Stored items from a collection
-=-=-

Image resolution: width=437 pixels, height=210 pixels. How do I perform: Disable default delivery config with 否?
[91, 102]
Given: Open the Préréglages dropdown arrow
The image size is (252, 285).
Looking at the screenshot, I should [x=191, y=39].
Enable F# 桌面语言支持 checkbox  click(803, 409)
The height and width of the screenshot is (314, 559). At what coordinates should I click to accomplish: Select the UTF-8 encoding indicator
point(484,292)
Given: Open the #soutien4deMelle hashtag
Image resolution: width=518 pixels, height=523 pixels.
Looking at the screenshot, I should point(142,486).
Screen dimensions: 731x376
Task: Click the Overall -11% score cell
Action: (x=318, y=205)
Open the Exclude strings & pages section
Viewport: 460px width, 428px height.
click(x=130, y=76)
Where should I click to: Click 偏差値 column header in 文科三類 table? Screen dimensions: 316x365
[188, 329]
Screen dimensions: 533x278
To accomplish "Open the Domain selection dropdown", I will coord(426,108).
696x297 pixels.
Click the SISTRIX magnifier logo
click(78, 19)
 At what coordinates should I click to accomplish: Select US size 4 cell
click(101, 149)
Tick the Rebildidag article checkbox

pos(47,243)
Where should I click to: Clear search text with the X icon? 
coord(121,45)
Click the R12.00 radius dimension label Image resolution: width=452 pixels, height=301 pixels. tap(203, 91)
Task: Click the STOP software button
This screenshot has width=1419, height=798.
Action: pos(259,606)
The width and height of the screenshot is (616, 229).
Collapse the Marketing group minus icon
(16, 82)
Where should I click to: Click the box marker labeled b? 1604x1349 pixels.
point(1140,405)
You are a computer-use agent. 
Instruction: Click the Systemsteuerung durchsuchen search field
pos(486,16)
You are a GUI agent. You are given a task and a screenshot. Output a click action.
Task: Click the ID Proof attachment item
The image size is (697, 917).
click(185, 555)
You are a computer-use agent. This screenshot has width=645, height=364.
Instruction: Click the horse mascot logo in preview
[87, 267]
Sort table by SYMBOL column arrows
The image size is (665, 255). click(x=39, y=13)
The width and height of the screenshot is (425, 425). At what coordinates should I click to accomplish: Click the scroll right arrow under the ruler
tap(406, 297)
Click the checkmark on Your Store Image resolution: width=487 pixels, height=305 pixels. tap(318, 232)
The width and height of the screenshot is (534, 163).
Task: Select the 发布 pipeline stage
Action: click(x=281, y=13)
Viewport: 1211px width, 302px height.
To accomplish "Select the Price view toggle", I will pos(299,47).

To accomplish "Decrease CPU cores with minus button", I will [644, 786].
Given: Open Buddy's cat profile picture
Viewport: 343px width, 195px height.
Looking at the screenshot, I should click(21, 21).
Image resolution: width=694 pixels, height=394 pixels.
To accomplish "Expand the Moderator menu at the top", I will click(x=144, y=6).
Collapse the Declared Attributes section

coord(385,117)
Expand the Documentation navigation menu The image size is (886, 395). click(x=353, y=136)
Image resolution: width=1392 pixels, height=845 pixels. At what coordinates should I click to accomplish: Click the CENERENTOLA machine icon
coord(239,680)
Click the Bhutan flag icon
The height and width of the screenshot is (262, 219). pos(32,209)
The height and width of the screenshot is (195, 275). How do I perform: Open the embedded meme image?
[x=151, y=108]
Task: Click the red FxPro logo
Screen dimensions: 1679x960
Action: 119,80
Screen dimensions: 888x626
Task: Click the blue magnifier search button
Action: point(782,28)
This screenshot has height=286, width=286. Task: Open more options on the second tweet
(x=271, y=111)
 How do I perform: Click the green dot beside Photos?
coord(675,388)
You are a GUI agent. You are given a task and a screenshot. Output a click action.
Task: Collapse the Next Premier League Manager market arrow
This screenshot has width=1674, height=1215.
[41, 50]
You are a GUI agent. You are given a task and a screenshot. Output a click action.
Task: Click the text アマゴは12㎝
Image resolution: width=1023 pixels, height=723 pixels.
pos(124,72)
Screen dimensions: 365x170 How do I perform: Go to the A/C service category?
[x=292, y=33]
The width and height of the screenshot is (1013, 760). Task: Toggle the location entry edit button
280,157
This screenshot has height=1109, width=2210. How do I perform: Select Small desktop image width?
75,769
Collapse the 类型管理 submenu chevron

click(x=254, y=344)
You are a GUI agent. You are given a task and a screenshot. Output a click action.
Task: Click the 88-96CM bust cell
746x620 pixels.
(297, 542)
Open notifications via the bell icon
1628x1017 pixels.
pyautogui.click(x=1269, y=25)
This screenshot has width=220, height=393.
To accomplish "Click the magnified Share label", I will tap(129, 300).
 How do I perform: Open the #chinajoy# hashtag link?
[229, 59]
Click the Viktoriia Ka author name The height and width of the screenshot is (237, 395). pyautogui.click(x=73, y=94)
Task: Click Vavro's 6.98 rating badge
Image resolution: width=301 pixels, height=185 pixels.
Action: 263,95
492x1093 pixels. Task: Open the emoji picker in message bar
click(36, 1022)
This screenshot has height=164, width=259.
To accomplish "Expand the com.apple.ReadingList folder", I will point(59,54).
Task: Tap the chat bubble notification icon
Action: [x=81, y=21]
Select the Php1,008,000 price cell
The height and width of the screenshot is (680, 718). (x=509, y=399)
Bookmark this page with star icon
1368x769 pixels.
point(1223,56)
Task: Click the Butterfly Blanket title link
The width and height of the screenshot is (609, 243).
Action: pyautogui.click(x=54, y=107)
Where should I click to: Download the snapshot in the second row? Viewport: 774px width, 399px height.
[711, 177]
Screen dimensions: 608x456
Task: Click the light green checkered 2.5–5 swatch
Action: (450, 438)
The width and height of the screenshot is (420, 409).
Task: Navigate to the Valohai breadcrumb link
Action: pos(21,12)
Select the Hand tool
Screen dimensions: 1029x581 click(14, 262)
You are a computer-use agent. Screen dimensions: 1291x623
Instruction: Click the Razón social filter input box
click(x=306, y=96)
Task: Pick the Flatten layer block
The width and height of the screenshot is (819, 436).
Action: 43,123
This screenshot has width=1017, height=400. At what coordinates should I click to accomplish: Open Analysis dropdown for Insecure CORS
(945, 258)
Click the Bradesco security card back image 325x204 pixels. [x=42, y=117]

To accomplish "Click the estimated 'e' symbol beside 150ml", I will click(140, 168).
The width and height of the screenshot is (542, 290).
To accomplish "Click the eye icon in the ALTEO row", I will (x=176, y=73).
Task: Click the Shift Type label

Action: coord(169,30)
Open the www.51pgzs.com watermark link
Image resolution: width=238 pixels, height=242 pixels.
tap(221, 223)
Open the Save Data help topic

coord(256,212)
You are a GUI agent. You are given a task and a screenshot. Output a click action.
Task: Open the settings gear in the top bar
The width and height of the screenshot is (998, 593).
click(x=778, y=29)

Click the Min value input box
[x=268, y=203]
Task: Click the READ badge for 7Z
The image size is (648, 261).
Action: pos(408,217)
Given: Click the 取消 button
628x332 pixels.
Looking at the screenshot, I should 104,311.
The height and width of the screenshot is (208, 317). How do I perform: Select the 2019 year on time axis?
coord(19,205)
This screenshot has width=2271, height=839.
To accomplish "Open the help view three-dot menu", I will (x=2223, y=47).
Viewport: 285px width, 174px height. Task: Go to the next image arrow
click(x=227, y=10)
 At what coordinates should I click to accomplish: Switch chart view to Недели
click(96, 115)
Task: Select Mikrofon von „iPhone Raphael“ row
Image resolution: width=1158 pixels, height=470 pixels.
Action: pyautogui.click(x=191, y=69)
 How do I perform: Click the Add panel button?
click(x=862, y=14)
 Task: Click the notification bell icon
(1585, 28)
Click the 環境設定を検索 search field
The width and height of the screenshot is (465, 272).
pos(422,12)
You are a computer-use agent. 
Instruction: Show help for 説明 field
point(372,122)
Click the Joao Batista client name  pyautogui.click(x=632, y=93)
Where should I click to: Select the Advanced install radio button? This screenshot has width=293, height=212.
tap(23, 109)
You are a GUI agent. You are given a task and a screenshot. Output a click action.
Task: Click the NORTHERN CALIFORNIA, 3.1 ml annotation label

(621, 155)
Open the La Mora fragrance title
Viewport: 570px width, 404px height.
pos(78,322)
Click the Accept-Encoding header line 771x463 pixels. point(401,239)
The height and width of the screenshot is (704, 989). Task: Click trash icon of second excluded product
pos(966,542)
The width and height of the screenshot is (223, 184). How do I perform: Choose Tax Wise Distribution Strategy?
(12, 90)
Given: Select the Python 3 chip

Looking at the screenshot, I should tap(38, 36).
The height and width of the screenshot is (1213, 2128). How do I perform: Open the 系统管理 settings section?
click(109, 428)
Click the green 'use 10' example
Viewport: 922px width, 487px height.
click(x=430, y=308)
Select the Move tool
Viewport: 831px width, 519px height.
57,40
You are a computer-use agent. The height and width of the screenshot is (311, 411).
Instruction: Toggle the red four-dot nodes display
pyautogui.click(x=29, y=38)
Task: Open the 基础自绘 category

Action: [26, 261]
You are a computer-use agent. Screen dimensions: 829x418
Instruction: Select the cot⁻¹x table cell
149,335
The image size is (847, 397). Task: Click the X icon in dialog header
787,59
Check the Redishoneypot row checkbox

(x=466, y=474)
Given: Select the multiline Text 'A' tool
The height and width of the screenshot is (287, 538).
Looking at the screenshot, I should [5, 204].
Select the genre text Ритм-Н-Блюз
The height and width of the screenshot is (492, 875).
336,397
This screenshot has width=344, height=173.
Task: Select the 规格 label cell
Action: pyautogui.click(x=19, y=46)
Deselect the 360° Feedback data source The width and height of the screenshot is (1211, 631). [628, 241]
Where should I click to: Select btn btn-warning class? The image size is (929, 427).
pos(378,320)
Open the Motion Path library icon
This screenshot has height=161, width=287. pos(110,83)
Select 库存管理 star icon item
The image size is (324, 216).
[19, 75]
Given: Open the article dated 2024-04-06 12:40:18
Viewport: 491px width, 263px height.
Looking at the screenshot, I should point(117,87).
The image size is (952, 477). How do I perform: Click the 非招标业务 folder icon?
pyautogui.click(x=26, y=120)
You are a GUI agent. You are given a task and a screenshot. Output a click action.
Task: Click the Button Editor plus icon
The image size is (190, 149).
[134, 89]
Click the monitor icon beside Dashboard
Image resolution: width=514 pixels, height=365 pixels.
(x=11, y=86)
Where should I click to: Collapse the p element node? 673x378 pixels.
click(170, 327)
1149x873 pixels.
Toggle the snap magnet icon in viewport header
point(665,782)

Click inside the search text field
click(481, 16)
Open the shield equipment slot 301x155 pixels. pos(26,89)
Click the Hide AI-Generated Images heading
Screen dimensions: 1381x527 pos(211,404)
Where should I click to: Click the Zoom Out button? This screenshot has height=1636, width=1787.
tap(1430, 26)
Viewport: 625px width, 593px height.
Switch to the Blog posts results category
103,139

-=-=-

STATED GOAL
Rewrite the rows from the line with "will click(140, 168)." up to and including the line with "point(372,122)", substituting "Command" for "Instruction" and keeping everything else the same.

TASK RESULT
To accomplish "Click the estimated 'e' symbol beside 150ml", I will click(140, 168).
The width and height of the screenshot is (542, 290).
To accomplish "Click the eye icon in the ALTEO row", I will (x=176, y=73).
Task: Click the Shift Type label

Action: coord(169,30)
Open the www.51pgzs.com watermark link
Image resolution: width=238 pixels, height=242 pixels.
tap(221, 223)
Open the Save Data help topic

coord(256,212)
You are a GUI agent. You are given a task and a screenshot. Output a click action.
Task: Open the settings gear in the top bar
The width and height of the screenshot is (998, 593).
click(x=778, y=29)

Click the Min value input box
[x=268, y=203]
Task: Click the READ badge for 7Z
The image size is (648, 261).
Action: pos(408,217)
Given: Click the 取消 button
628x332 pixels.
Looking at the screenshot, I should 104,311.
The height and width of the screenshot is (208, 317). How do I perform: Select the 2019 year on time axis?
coord(19,205)
This screenshot has width=2271, height=839.
To accomplish "Open the help view three-dot menu", I will (x=2223, y=47).
Viewport: 285px width, 174px height. Task: Go to the next image arrow
click(x=227, y=10)
 At what coordinates should I click to accomplish: Switch chart view to Недели
click(96, 115)
Task: Select Mikrofon von „iPhone Raphael“ row
Image resolution: width=1158 pixels, height=470 pixels.
Action: pyautogui.click(x=191, y=69)
 How do I perform: Click the Add panel button?
click(x=862, y=14)
 Task: Click the notification bell icon
(1585, 28)
Click the 環境設定を検索 search field
The width and height of the screenshot is (465, 272).
pos(422,12)
You are a computer-use agent. 
Command: Show help for 説明 field
point(372,122)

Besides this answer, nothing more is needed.